TASK INSTRUCTIONS.
The copy you produce must hold every record exactly, and none of the images.
START RECORDED DATA
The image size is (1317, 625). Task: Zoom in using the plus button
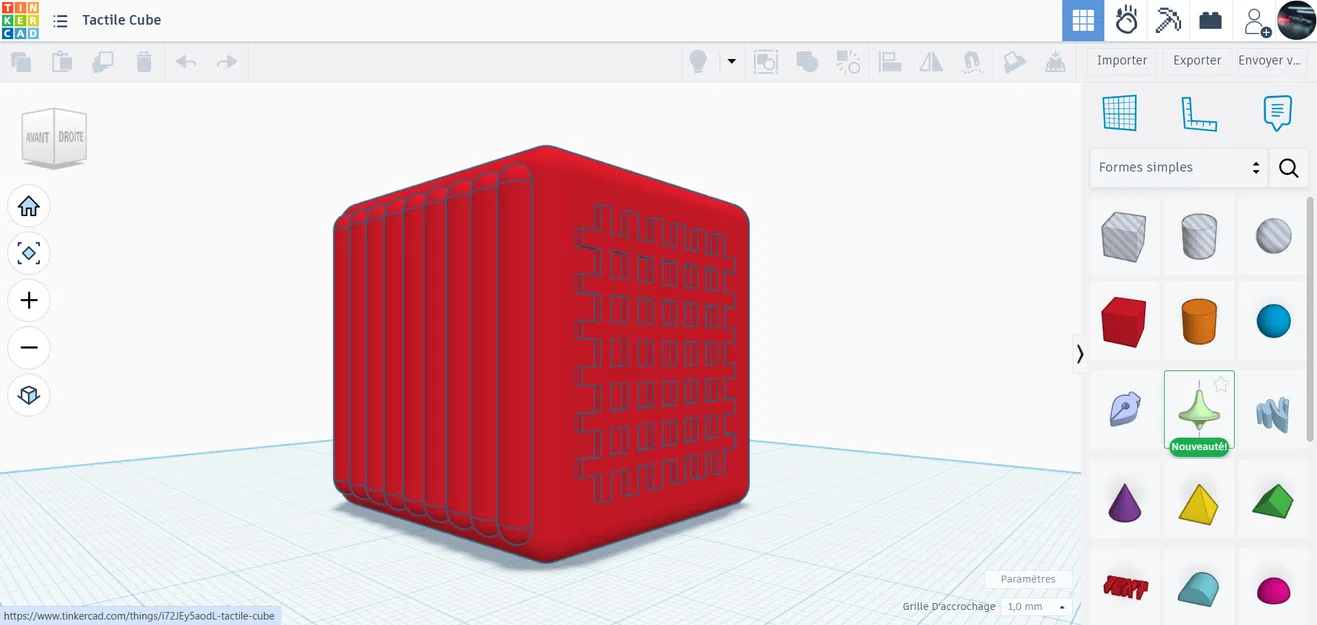[29, 300]
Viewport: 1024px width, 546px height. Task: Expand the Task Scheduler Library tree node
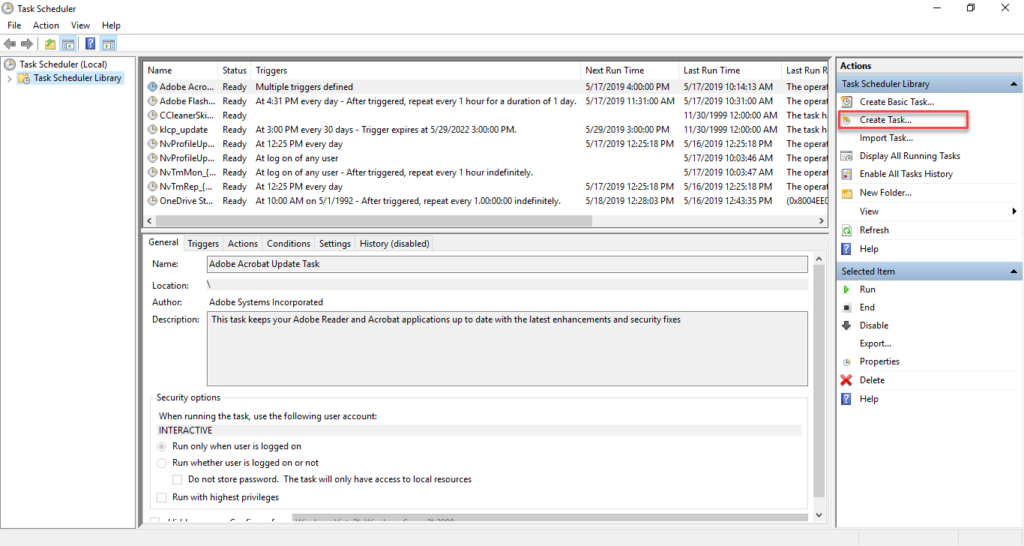coord(10,78)
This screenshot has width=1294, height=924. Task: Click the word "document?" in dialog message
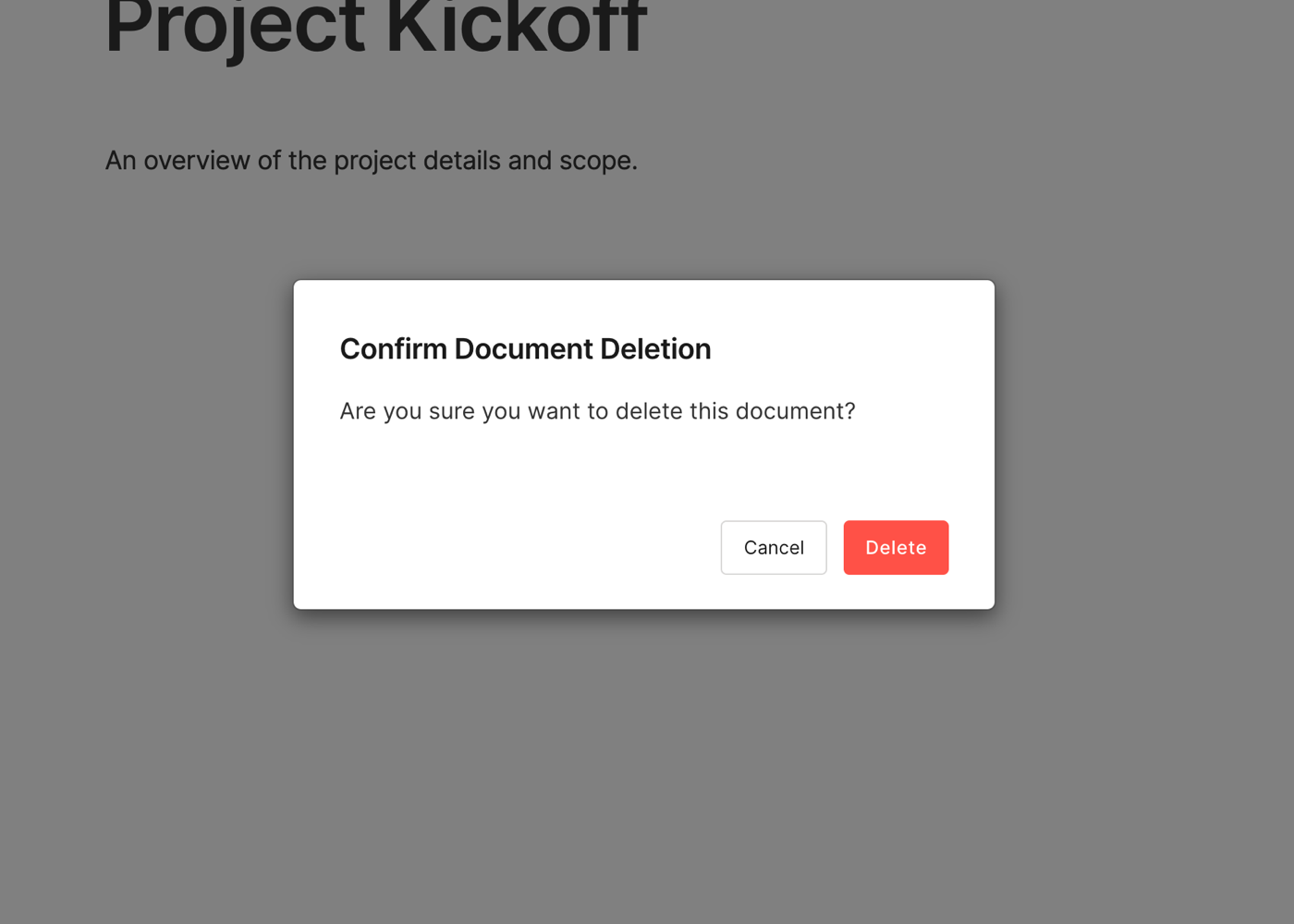coord(796,411)
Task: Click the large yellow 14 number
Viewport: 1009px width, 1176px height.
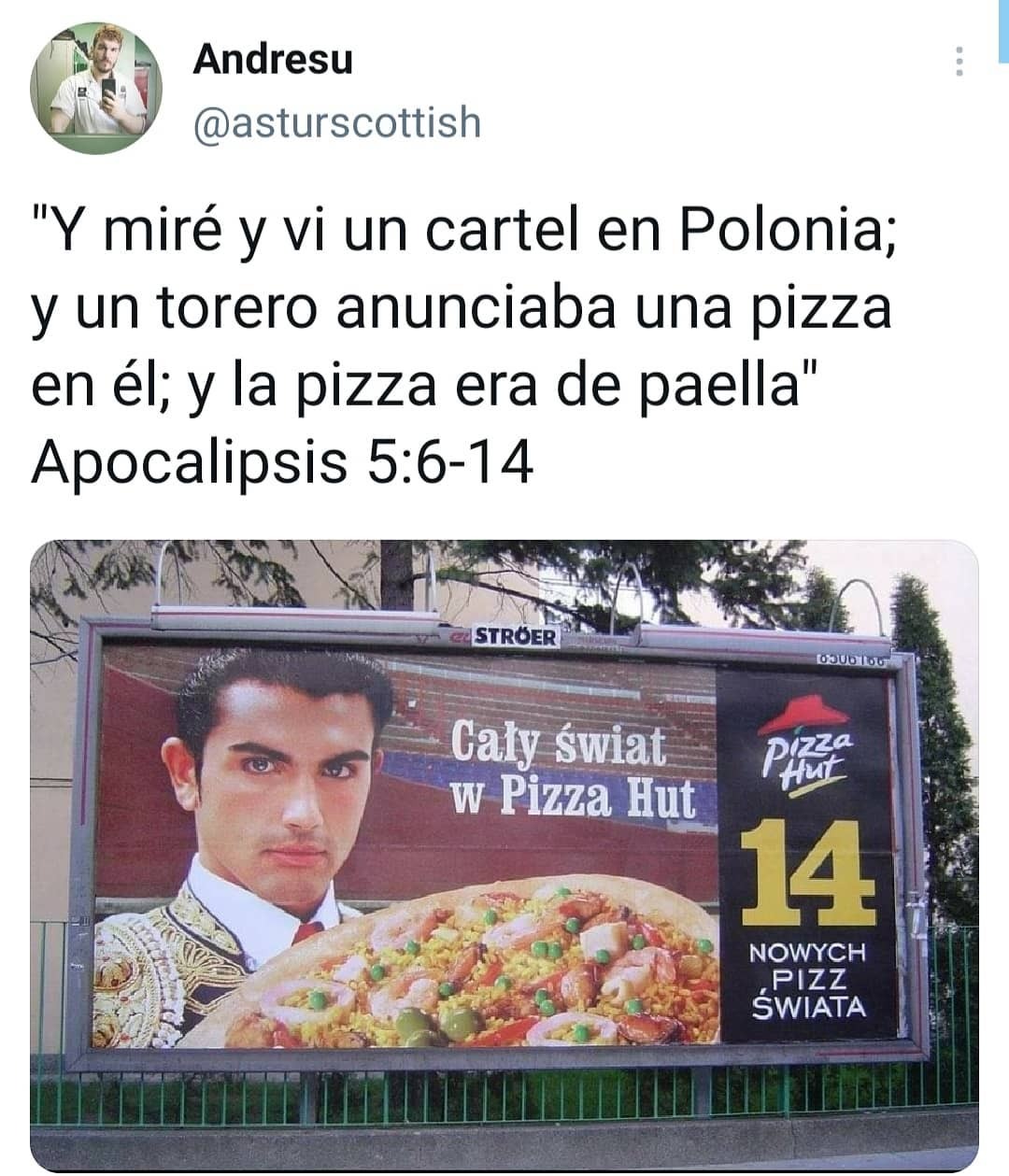Action: point(807,872)
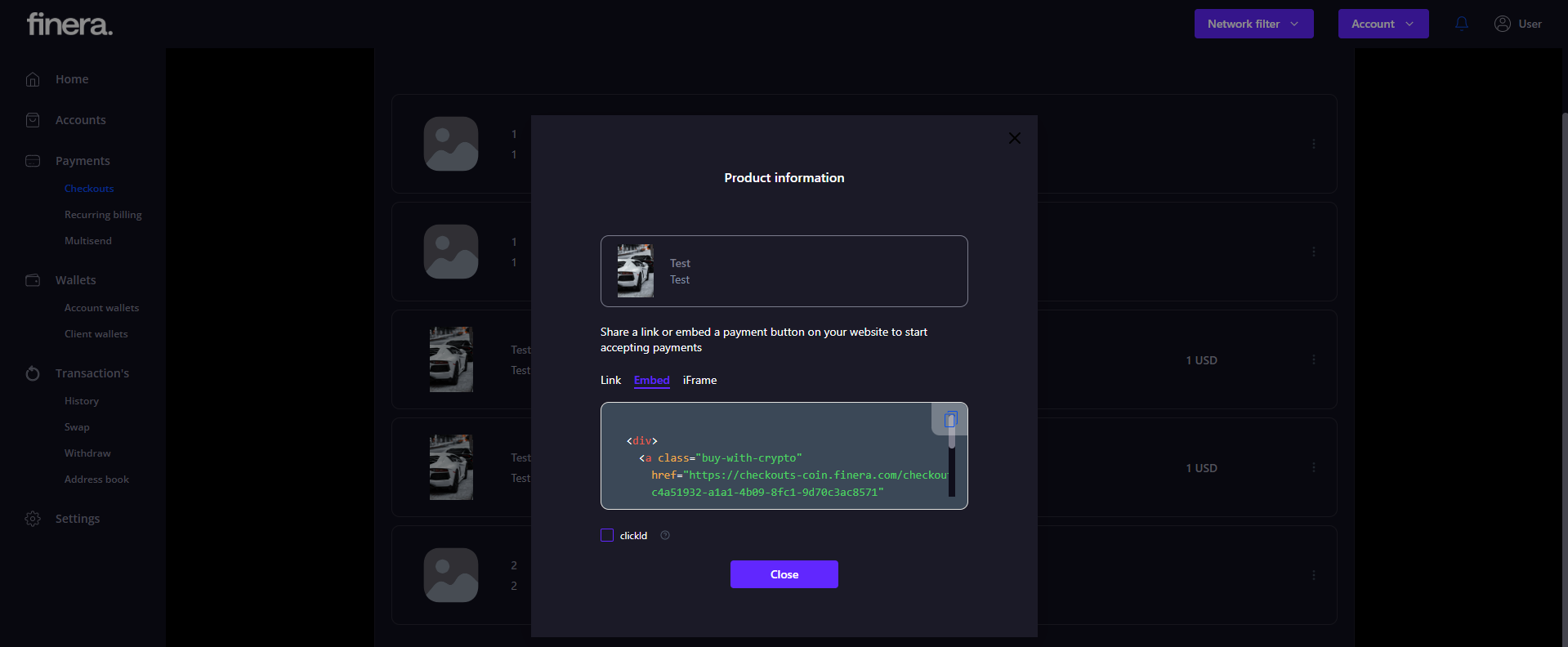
END RECORDED DATA
SOLUTION.
The image size is (1317, 625). Task: Zoom in using the plus button
[29, 300]
Viewport: 1024px width, 546px height. Task: Expand the Task Scheduler Library tree node
coord(10,78)
This screenshot has width=1294, height=924. Task: Click the word "document?" in dialog message
coord(796,411)
Task: Click the large yellow 14 number
Viewport: 1009px width, 1176px height.
Action: point(807,872)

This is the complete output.